• _EXERCISE PROMPT_
Only the lines from the line containing "Click the brain emoji in banner" through the final line of the entries should be printed, exactly as given, with the pictures left out.

*** Opening SOURCE MATERIAL ***

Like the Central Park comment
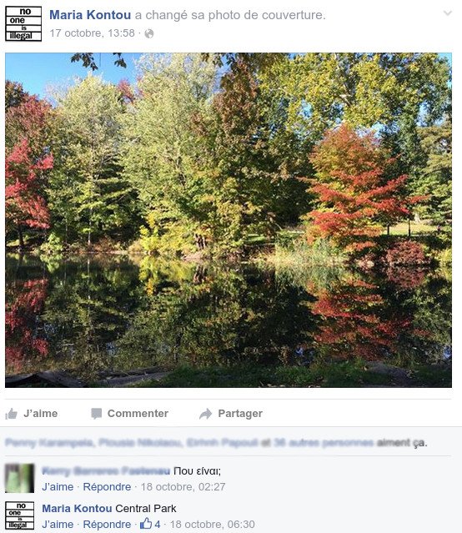 pyautogui.click(x=58, y=524)
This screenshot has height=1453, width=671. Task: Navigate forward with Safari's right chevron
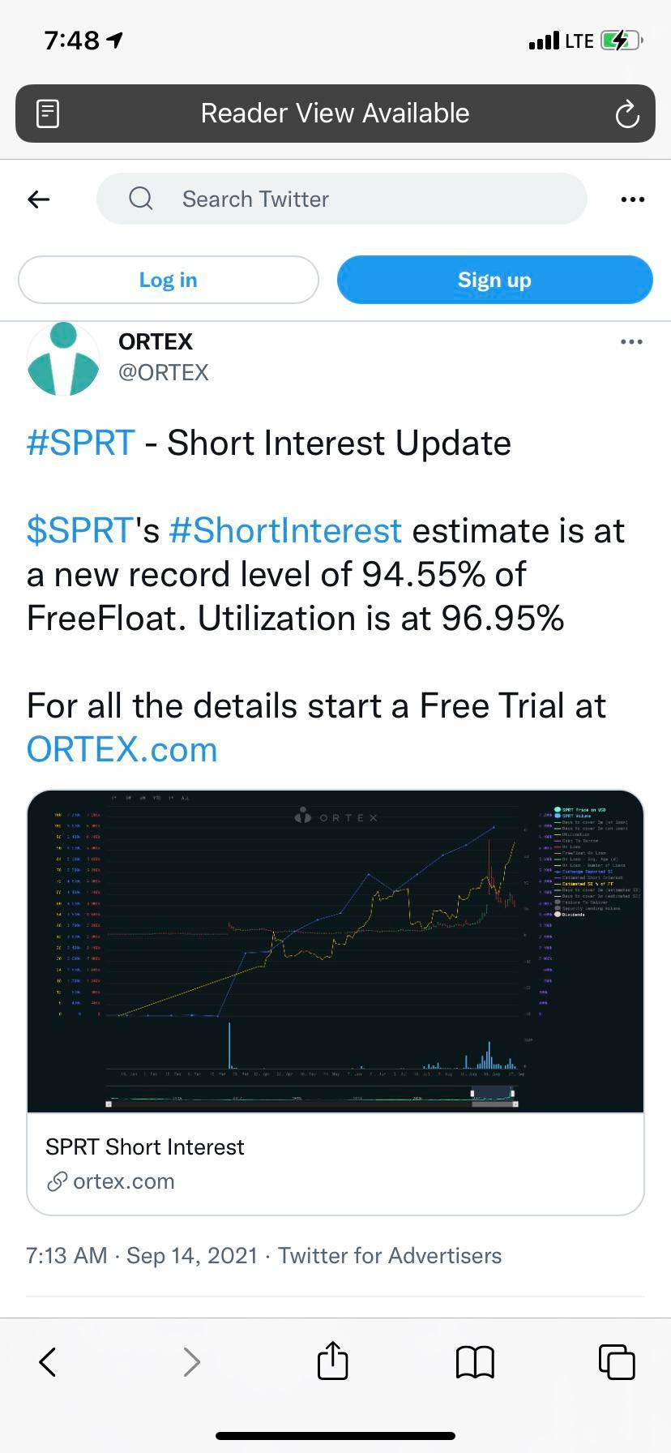pyautogui.click(x=190, y=1362)
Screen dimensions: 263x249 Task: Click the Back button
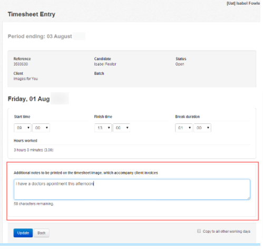click(x=42, y=233)
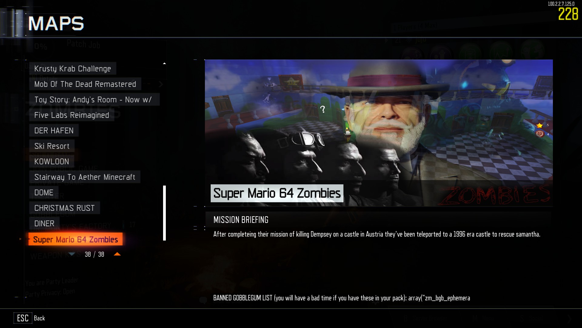Click the yellow star icon in the map preview
This screenshot has height=328, width=582.
[540, 125]
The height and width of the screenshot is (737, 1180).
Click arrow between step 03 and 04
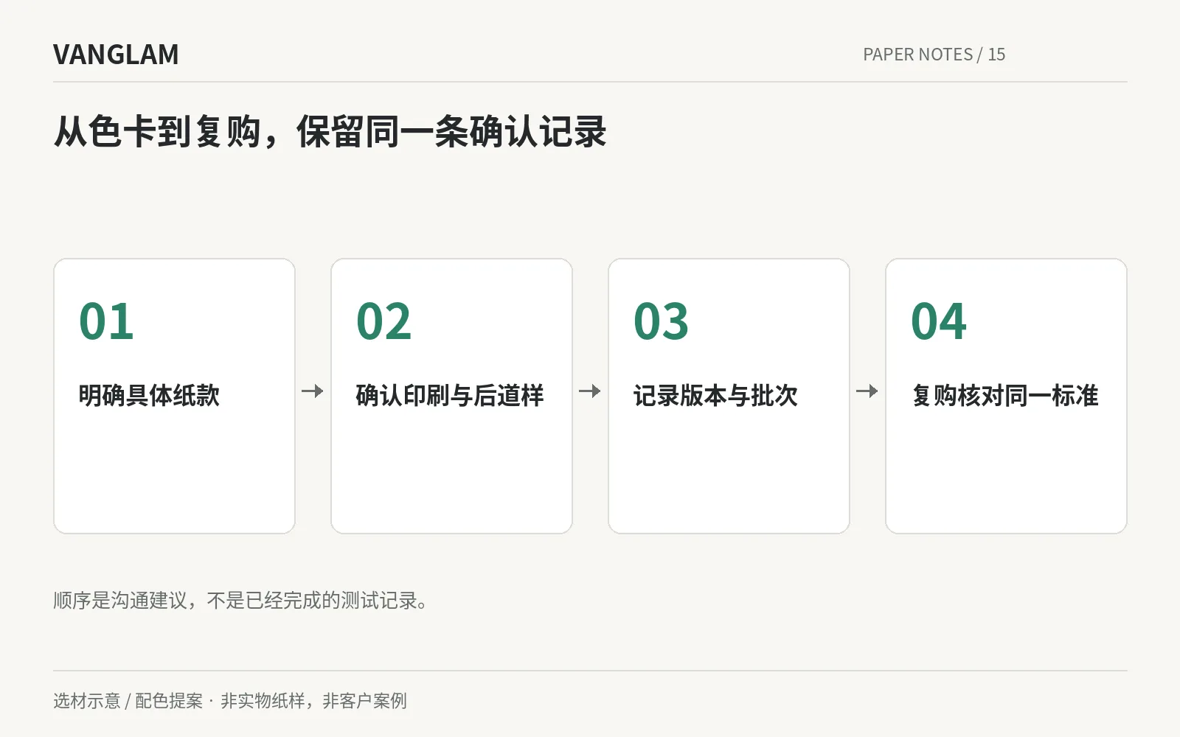tap(867, 391)
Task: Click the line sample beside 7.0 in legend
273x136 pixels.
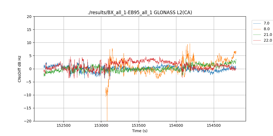Action: click(257, 23)
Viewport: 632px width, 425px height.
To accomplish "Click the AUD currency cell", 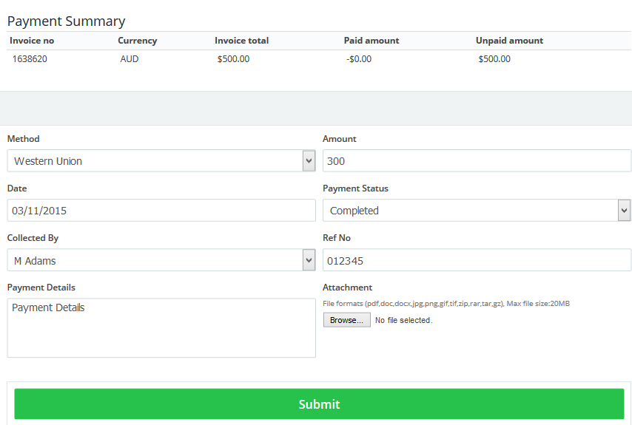I will [130, 59].
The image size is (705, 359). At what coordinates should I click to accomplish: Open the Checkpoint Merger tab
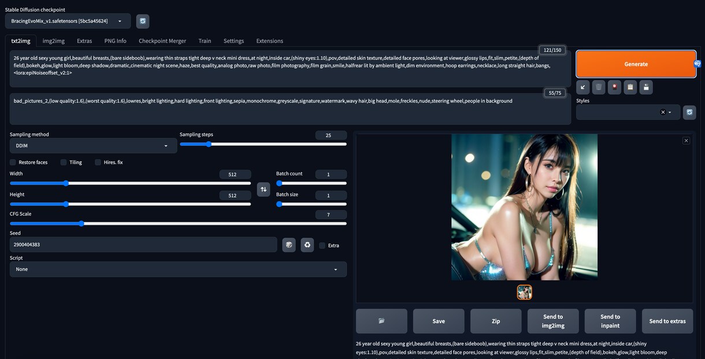pyautogui.click(x=162, y=41)
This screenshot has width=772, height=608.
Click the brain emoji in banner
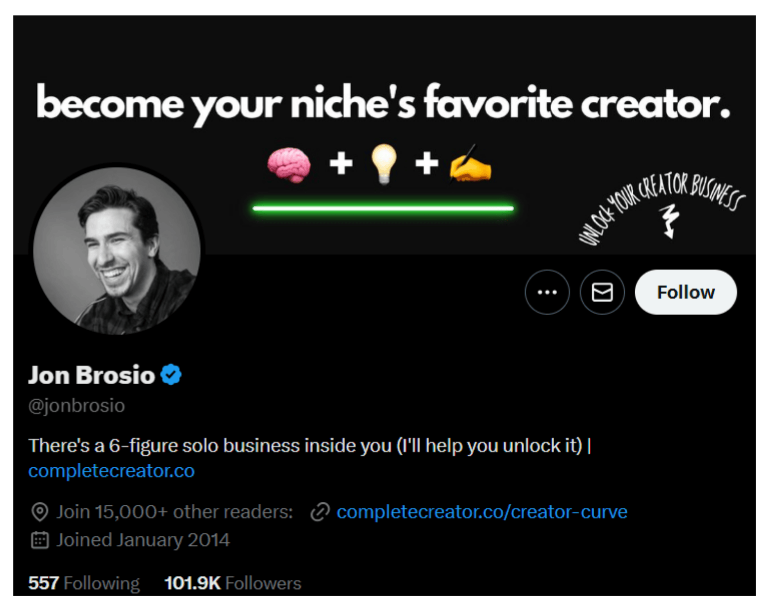[x=289, y=164]
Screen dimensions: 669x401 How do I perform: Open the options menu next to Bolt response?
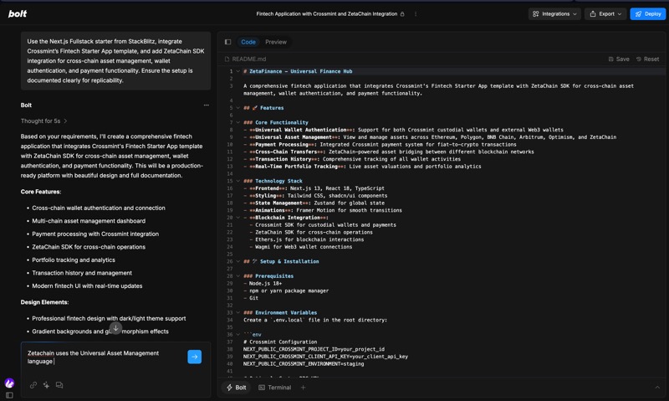pyautogui.click(x=206, y=105)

*** Closing SOURCE MATERIAL ***

• _ANSWER SPACE_
Click the brain emoji in banner
[x=289, y=164]
Screen dimensions: 669x401 How do I perform: Open the options menu next to Bolt response?
pyautogui.click(x=206, y=105)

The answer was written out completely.